Task #3370

Updated by Alan Gray 10 months ago

h1. Umbrella task for follow-up improvements.

h2. Unification of code-paths across different types of step in do_force

* The GPU buffer ops/reduction kernel should grow a feature to do virial calculation based on the bonded and short-range nonbonded contribution to avoid having to fall back to CPU on virial steps.
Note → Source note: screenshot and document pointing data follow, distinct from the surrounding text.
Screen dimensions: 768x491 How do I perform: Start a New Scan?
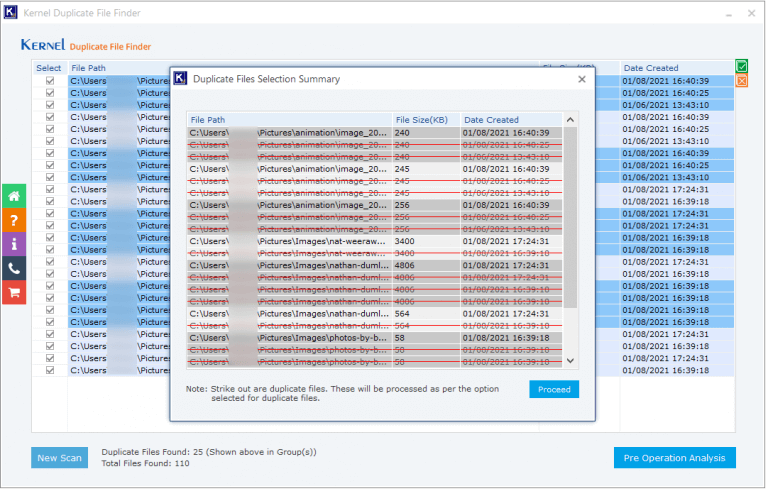pyautogui.click(x=61, y=458)
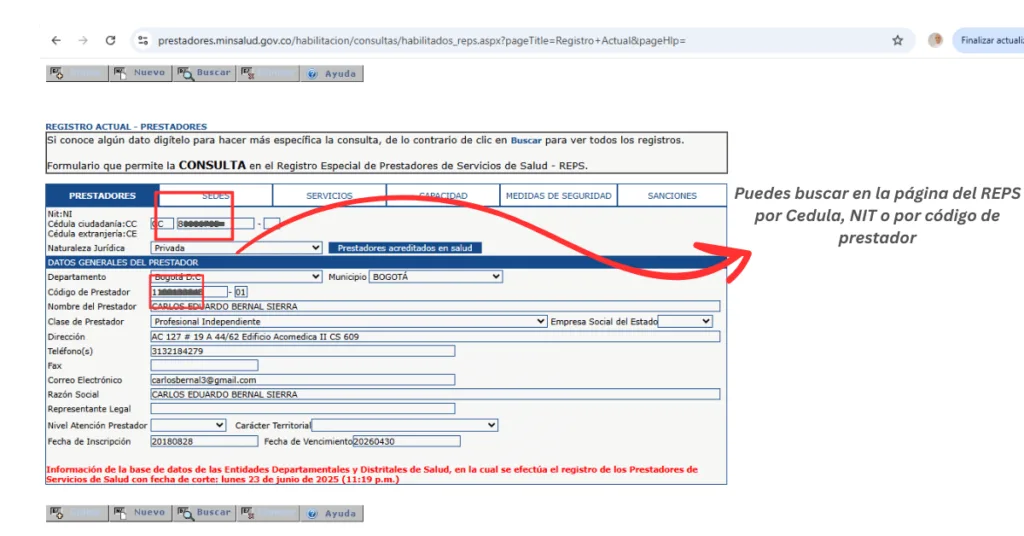The width and height of the screenshot is (1024, 536).
Task: Expand the Municipio dropdown showing BOGOTÁ
Action: click(436, 277)
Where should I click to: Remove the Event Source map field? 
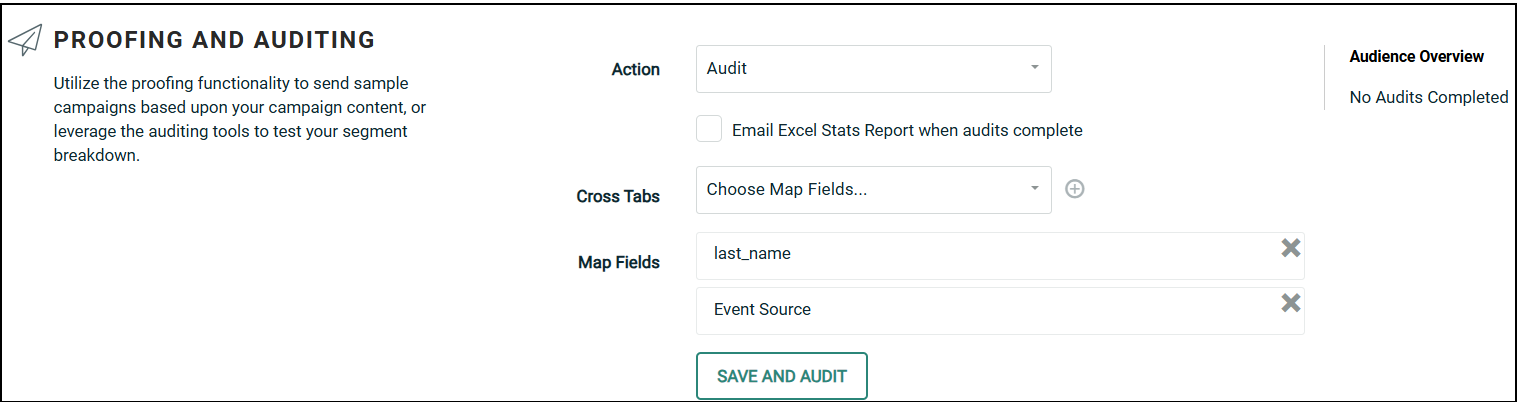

Additionally, if there are any bonded interactions calculated on the CPU, these forces need to be transferred separately for the virial reduction on virial steps.
* Allow uniformity across search and non-search steps (ATM at search the xyzq fmt is generated in search and copied while non-ns steps do the conversion which leads to complexity).

h2. Improve synchronization

* Implement better receiver ready / notify in halo exchange: Current notification mechanisms render the one-sided communication synchronous two-sided. Alternatives should be considered.
* Separate PME x receive sync: the data dependency sychronization should be implemented on the consumer task's end which is PME spread in the case of PME. PME-only ranks have the receive enqueue wait as soon as MPI returns. Consider assembling a list of events and passed to spread instead. Consider whether having to receive from multiple PP ranks actually makes is more beneficial to overlap some receive with event wait enqueue.

<Tasks to be added here>